Revue : Nintendo 3DS review

The latest big raucous over something new and techy has to be the launch of the Nintendo 3DS on 27 March 2011, but does it live up to the hype?

Riding on a wave of general 3D interest the 3DS punches an early hole in the home gaming market.

To pick it up and look at it, it doesn’t look too dissimilar to the DS. First notable difference is the “Circle Pad”, an analogue slider that offers better control than the DS standard d-pad. The most notable advantage of using the D-Pad is whilst playing the faster games with more movement such as Konami’s Pro Evolution Soccer 3D. You would never have got away with this on the old DS d-pad.

Next to the deal breaker the actual 3D effect, depends on who you speak to. Some people think it is the most wonderful thing ever to others it causes headaches and migraines after 20 minutes. The major thing to remember with the 3D is it takes a while to get it and keep in the “sweet spot”. A slight movement during an over exuberant gaming session can distract you creating a ghost image. As with anything though, practice makes perfect and once that “sweetspot” is found most gamers will not lose it.

The 3DS also comes with three cameras, one inside the clamshell above the touchscreen and two mounted on the back of the device. The inner camera can be used to take pictures of yourself, to help create your avatar for the 3DS universe, a “Mii”.

Meanwhile the outer cameras take “rudimentary” 3D snaps in that it overlays 2 x 2D images which creates a bit of a cheat if not a very interesting 3D style image.

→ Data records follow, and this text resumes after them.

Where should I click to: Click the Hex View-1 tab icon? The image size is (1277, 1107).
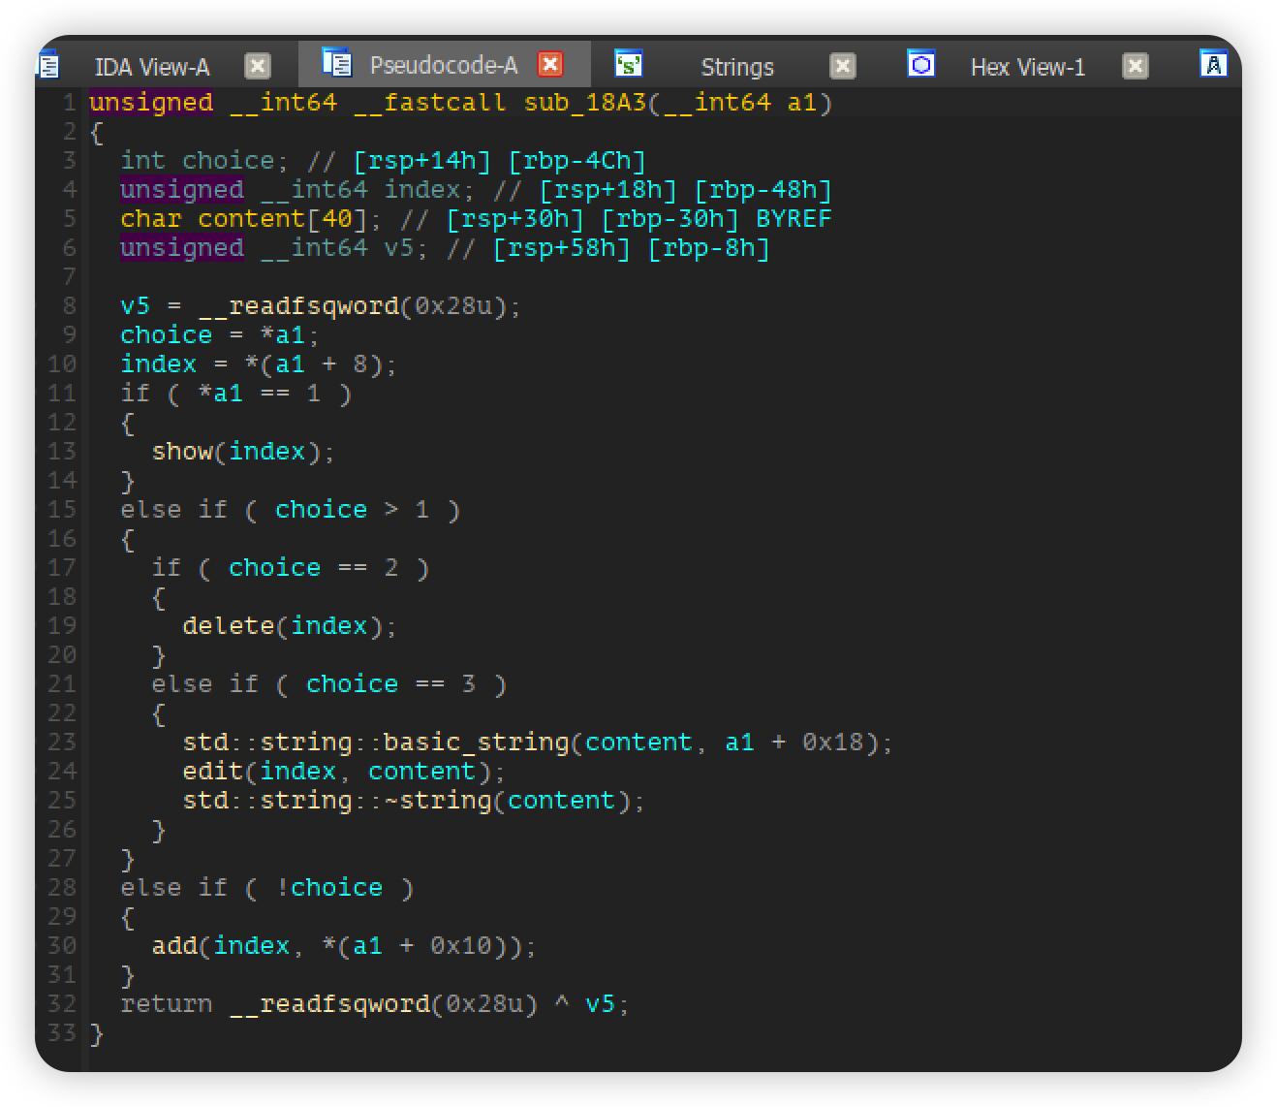pyautogui.click(x=921, y=64)
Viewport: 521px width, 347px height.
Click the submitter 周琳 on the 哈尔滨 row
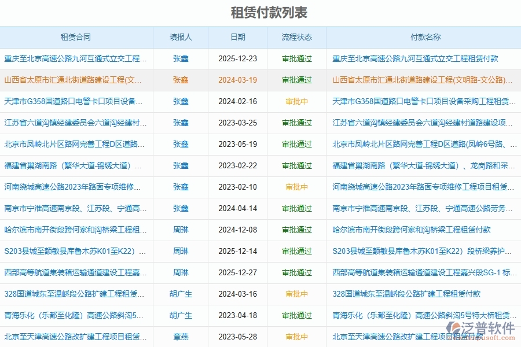click(181, 230)
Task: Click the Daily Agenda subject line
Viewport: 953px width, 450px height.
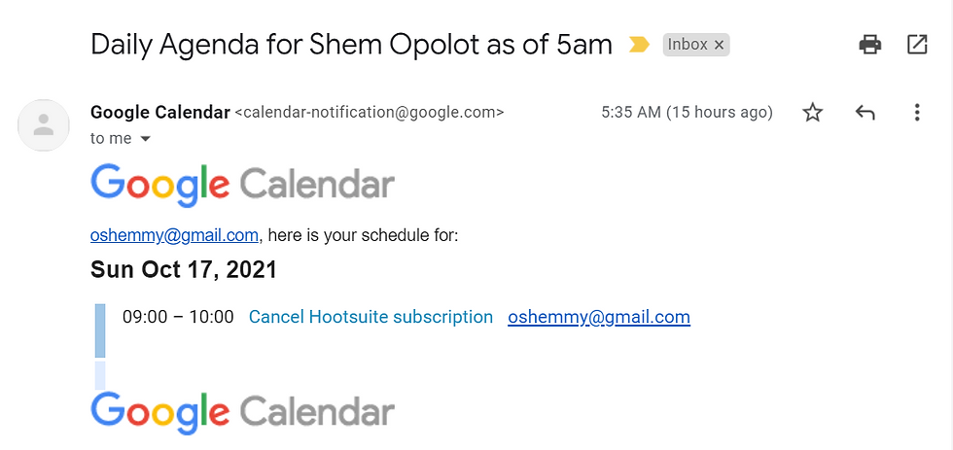Action: pyautogui.click(x=351, y=45)
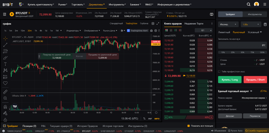
Task: Take a chart snapshot with camera icon
Action: tap(152, 31)
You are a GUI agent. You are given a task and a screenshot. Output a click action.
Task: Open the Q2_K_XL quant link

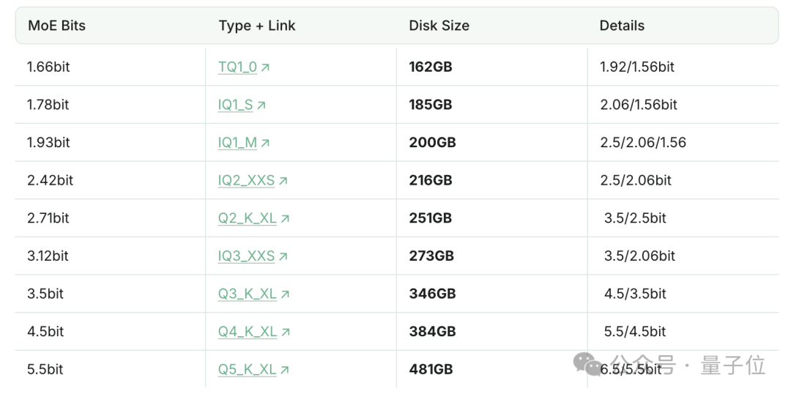coord(248,218)
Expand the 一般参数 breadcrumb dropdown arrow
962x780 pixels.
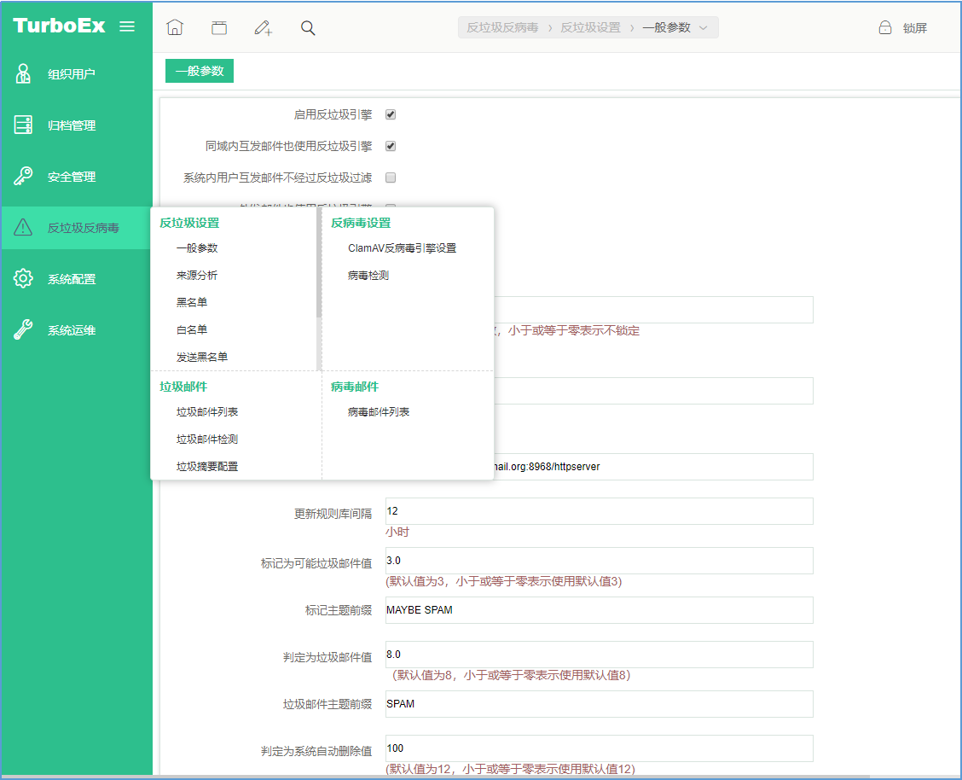pyautogui.click(x=704, y=28)
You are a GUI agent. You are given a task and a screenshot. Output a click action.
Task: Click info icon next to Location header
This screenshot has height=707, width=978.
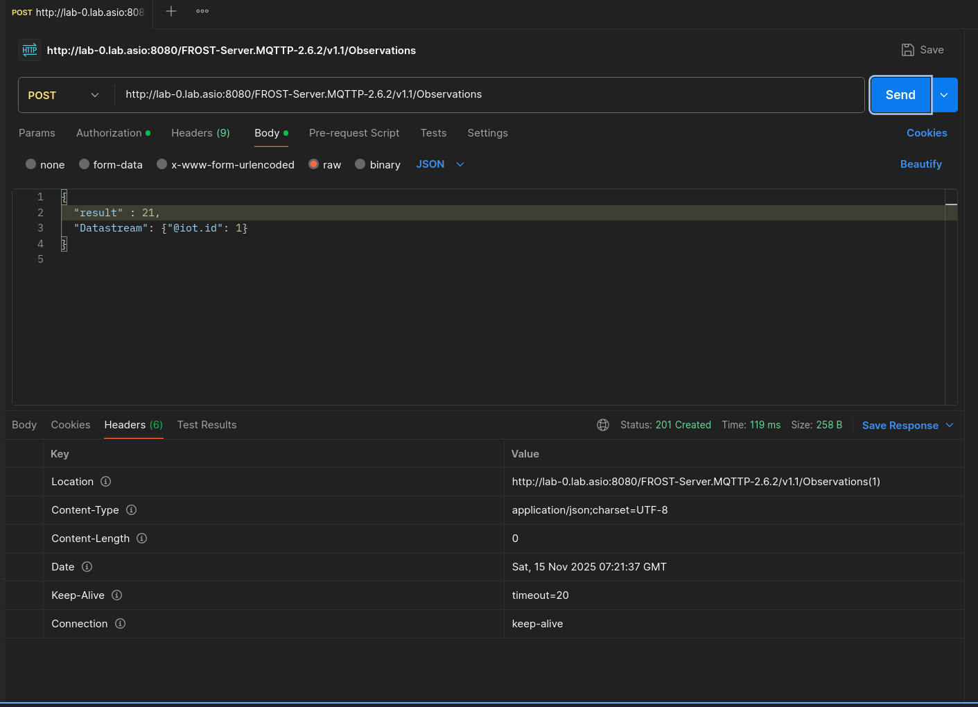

More interesting is the Augmented Reality games which can be created via the outside of the cameras. This is 3D games overlaid on your kitchen table via means of a cardboard card which helps the cameras measure out the distances and sizes to overlay the 3D graphics. The 3D characters then seem to interact with the real world, this effect really has to be seen to be appreciated.

A list of some of the AR games are below :

AR Shot – A miniature golf style game.

Fishing – Fishing with your kitchen table becoming the pond.

Graffiti – A 3-D drawing application in which you can use several different paintbrushes and other visual effects, including fire to draw over the real world.

Using the WII Store “Virtual Console”, owners can download and play games originally released for the Game Boy, Game Boy Color, Sega Game Gear and Nintendo Entertainment System, which extends the 3DS’s retro appeal further.

The Nintendo 3DS XL, was released in Japan and Europe in August 2012. It features a 90% larger screen than the original Nintendo 3DS.

So in finishing, is the 3DS worthy of your £130.00? Well kind of, you may want to try out a friends one first to see if the 3D effect is for you. Also, this is the first of its kind so liken it to the first gen of LCD TV’s which came out which were superseded quickly by high res models. At this moment in time there is nothing else like it so that makes it unique but it will be the first of many. It is also backwards compatible with DS incase you have a shelf full of the old DS games.